(PROBLEM STATEMENT) Nothing but the records, transcribed verbatim and stripped of images, should appear in the answer.

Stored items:
Start of Block

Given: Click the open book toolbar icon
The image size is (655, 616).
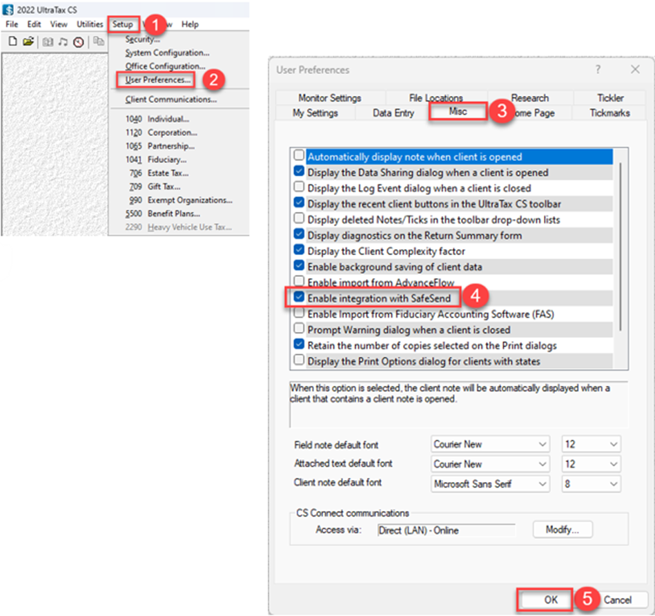Looking at the screenshot, I should coord(48,42).
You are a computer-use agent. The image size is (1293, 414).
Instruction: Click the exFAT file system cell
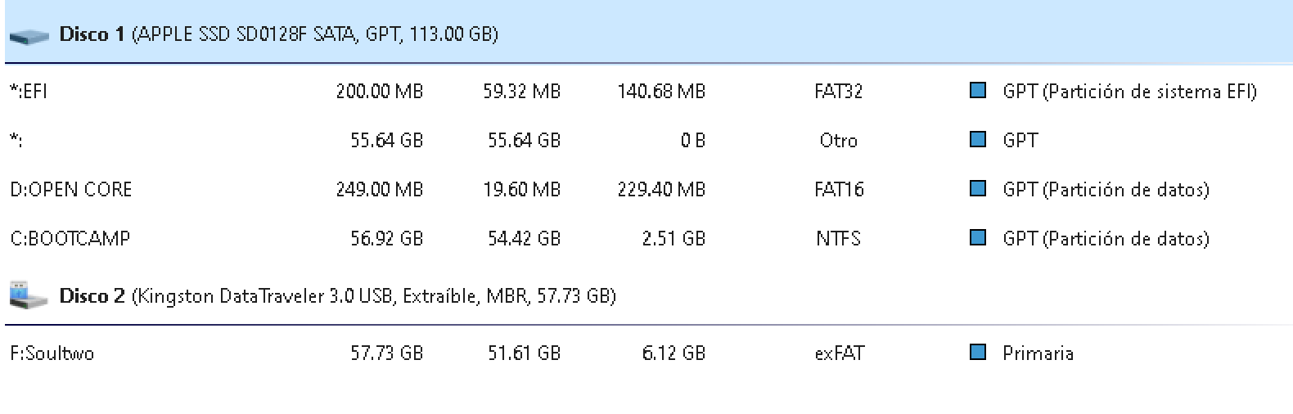838,353
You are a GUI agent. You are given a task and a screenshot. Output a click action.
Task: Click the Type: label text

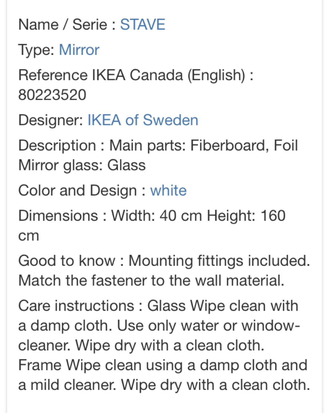click(36, 50)
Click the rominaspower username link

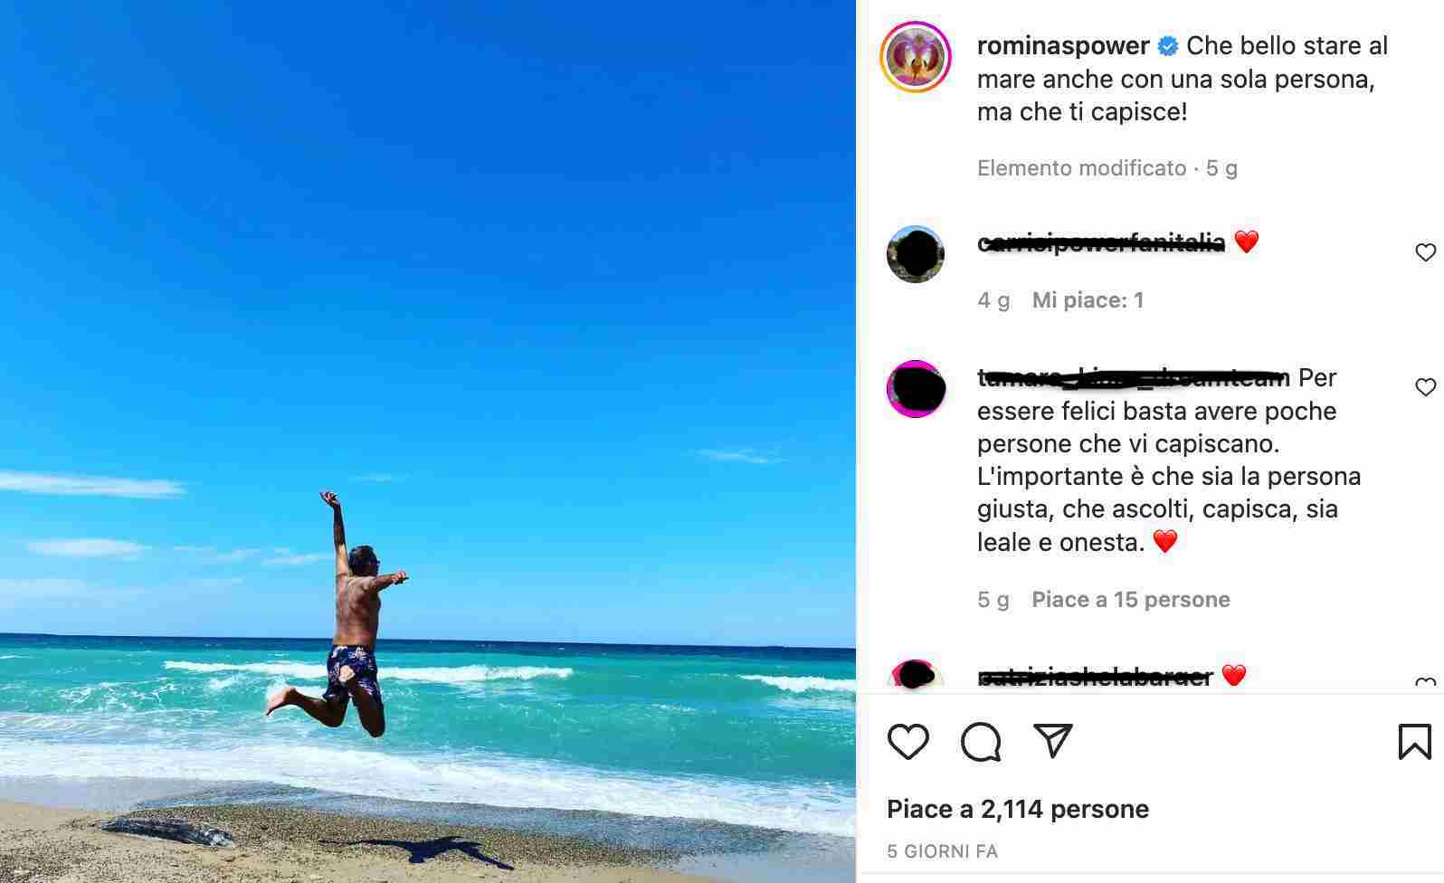pos(1063,45)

End of Block

(TASK OUTPUT)
Given: Click the open book toolbar icon
The image size is (655, 616).
Looking at the screenshot, I should coord(48,42).
You are a computer-use agent. The image size is (1293, 414).
Instruction: Click the exFAT file system cell
838,353
You are a GUI agent. You are given a task and a screenshot. Output a click action.
Task: Click the Type: label text

click(36, 50)
Click the rominaspower username link

pos(1063,45)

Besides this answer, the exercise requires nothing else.